Let $\Omega$ and $\Sigma$ be symmetric, PSD matrices, $\lambda$ be a positive scalar, and $I$ be the identity matrix. Further, let the $\text{diag}$ operator set all non-diagonal elements of a square matrix to zero. I want to solve the following equation (Eq. 1)
Eq. 1: $\Sigma - \Omega^{-1} + \lambda[\Omega - \text{diag}(\Omega)] = 0$
but I am not sure how to proceed. As a first step, I solved a simpler version of the equation that does not include the diag operator (Eq. 2).

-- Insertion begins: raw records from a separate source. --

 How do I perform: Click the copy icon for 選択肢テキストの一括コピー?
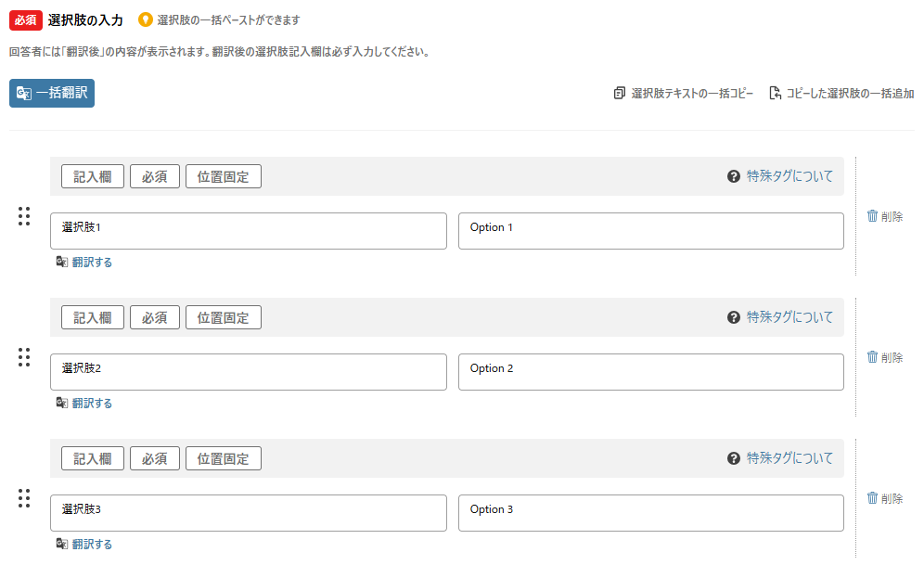click(x=620, y=94)
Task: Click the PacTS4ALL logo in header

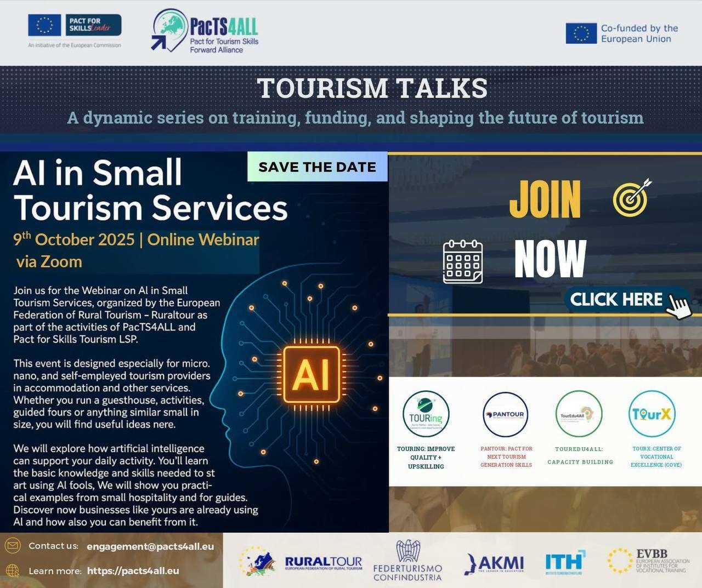Action: [205, 31]
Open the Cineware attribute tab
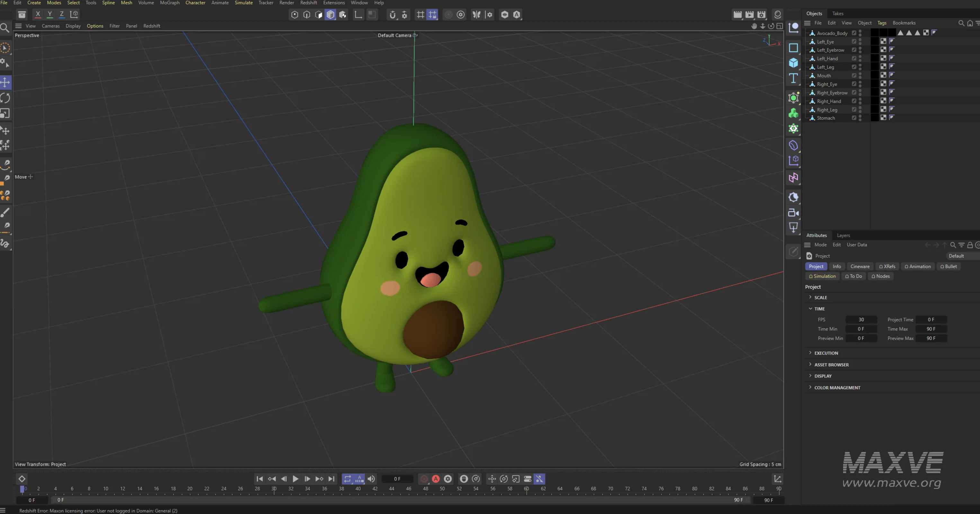 click(x=860, y=266)
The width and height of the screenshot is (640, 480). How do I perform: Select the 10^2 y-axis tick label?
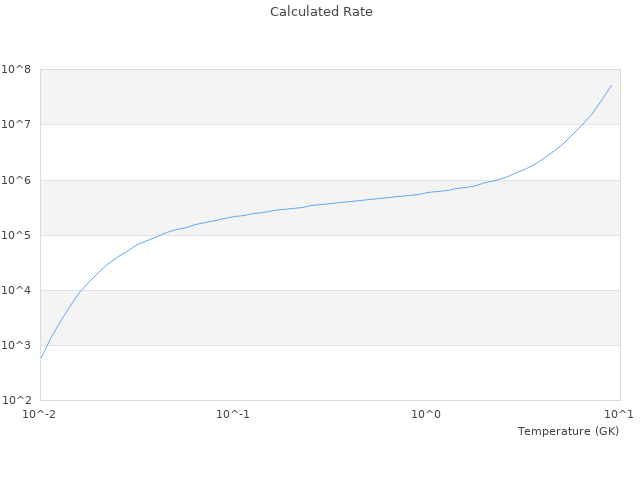[16, 400]
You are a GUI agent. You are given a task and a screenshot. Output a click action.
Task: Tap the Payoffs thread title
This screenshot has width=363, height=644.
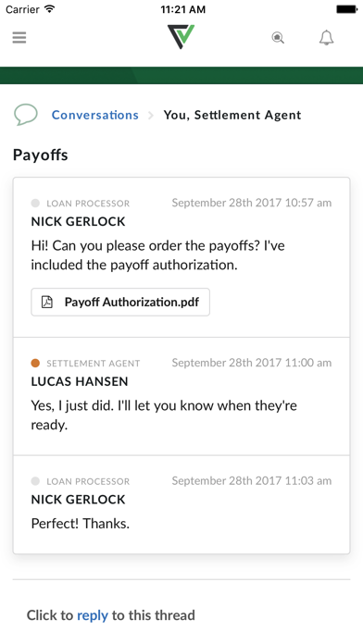[x=41, y=155]
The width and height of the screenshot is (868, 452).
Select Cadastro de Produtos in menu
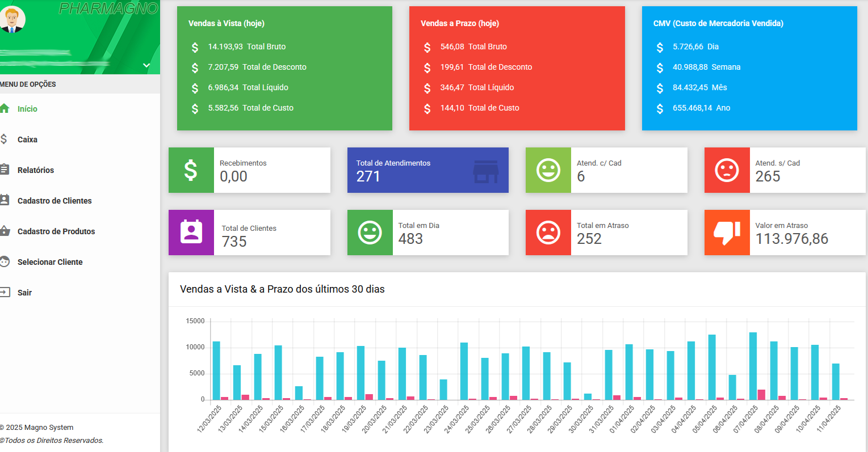click(56, 231)
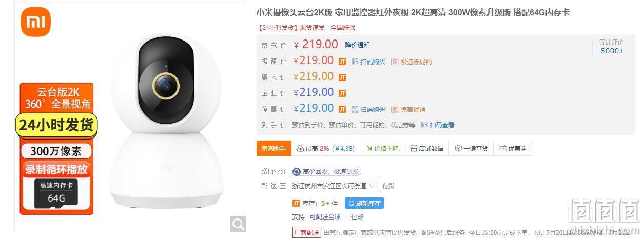Open the 价格下降 tab
Screen dimensions: 644x239
click(383, 148)
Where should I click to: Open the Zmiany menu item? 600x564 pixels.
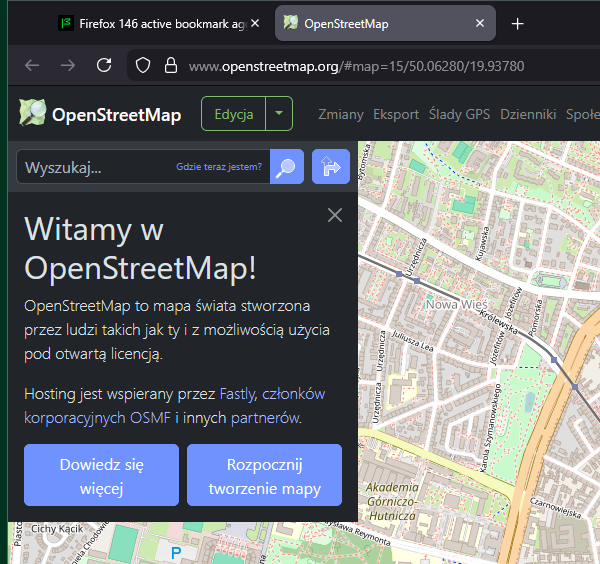click(341, 114)
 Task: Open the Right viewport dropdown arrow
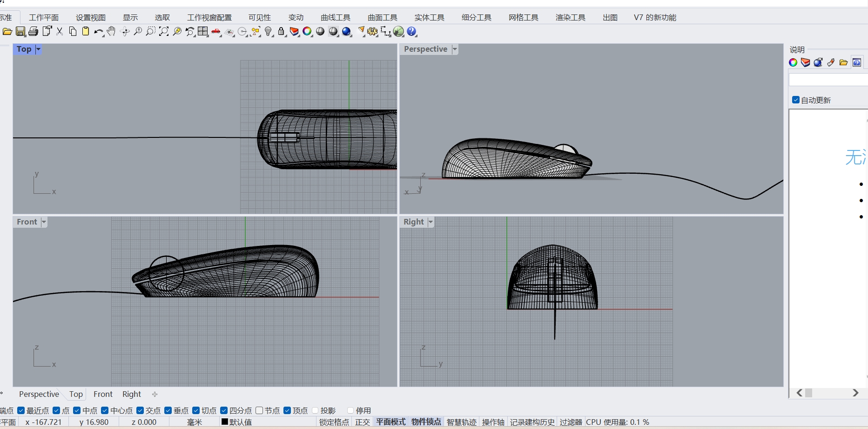(x=431, y=222)
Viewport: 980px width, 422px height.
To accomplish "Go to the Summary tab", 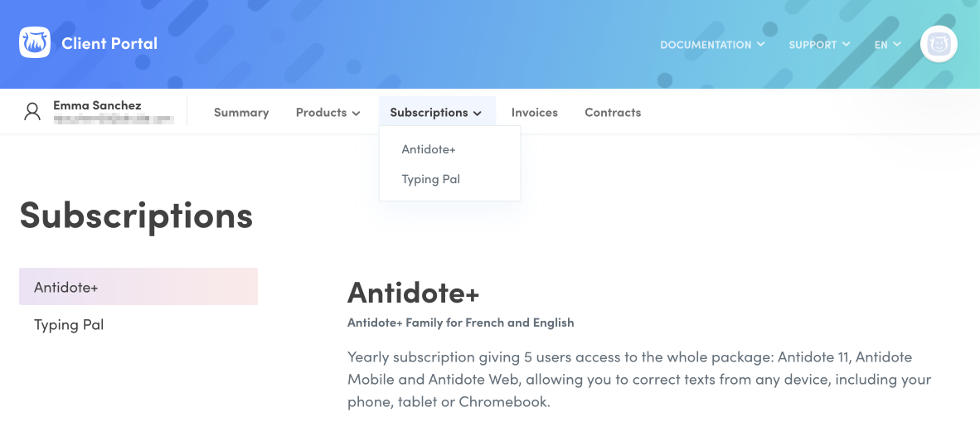I will [x=241, y=113].
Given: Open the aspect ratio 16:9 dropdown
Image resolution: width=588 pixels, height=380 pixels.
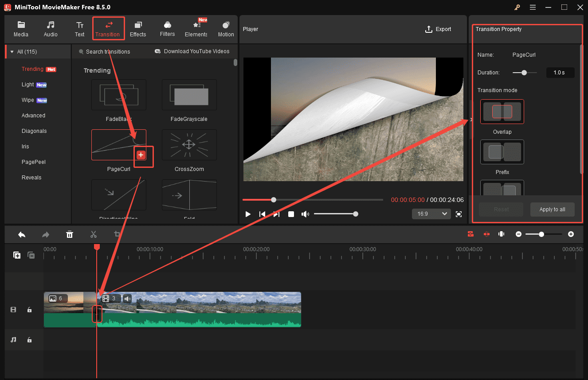Looking at the screenshot, I should 431,214.
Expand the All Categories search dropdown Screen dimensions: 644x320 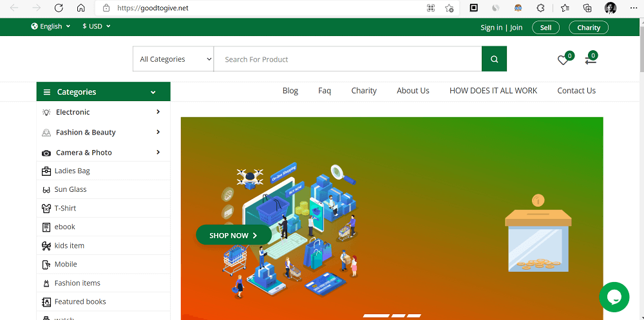(173, 59)
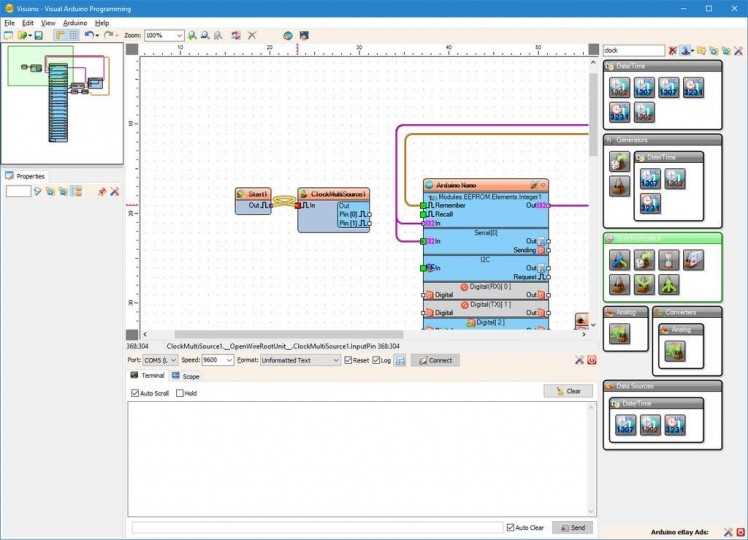Viewport: 748px width, 540px height.
Task: Open the Zoom percentage dropdown
Action: click(x=180, y=35)
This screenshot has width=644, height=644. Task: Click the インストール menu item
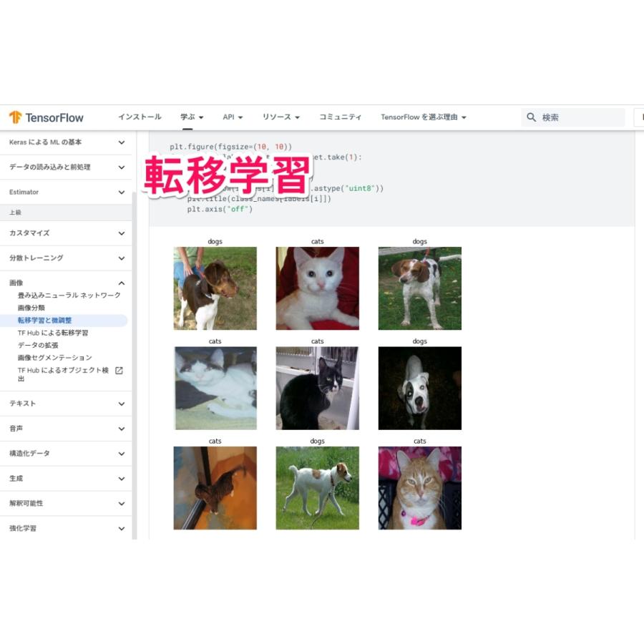point(139,117)
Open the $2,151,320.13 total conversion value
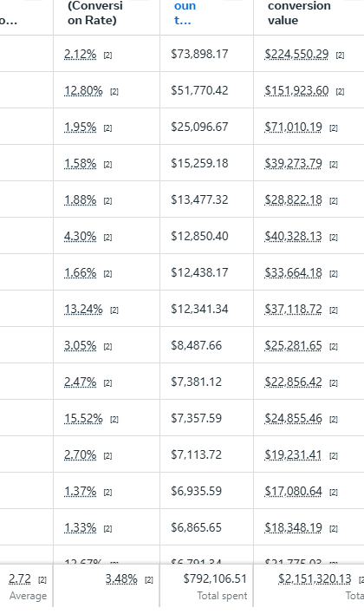Image resolution: width=364 pixels, height=614 pixels. 315,578
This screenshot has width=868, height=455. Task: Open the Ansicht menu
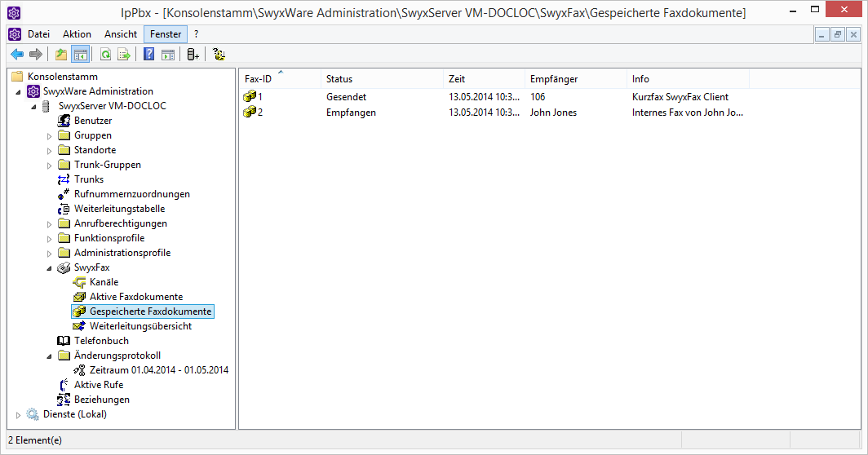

Eq. 2: $\Sigma - \Omega^{-1} + \lambda\Omega = 0$
Rewriting Eq. 2, I got $\lambda\Omega^2 + \Sigma\Omega - I = 0$. I can solve this equation using the quadratic rule for equations of square matrices, which states $AX^2 + BX + C = 0 \rightarrow X = \left[-B \pm (B^2-4AC)^{1/2} \right]2^{-1}A^{-1}$ (for $A$ invertible). The solution I get is $\hat{\Omega} = \frac{1}{2\lambda} \left[ (\Sigma^2 + 4 \lambda I)^{1/2} -\Sigma \right]$ (the negative solution is ignored since $\Omega$ is PSD).
Assuming this solution to Eq. 2 is correct, can I use it as a springboard in solving the more complicated problem (Eq. 1)? How would one go about it?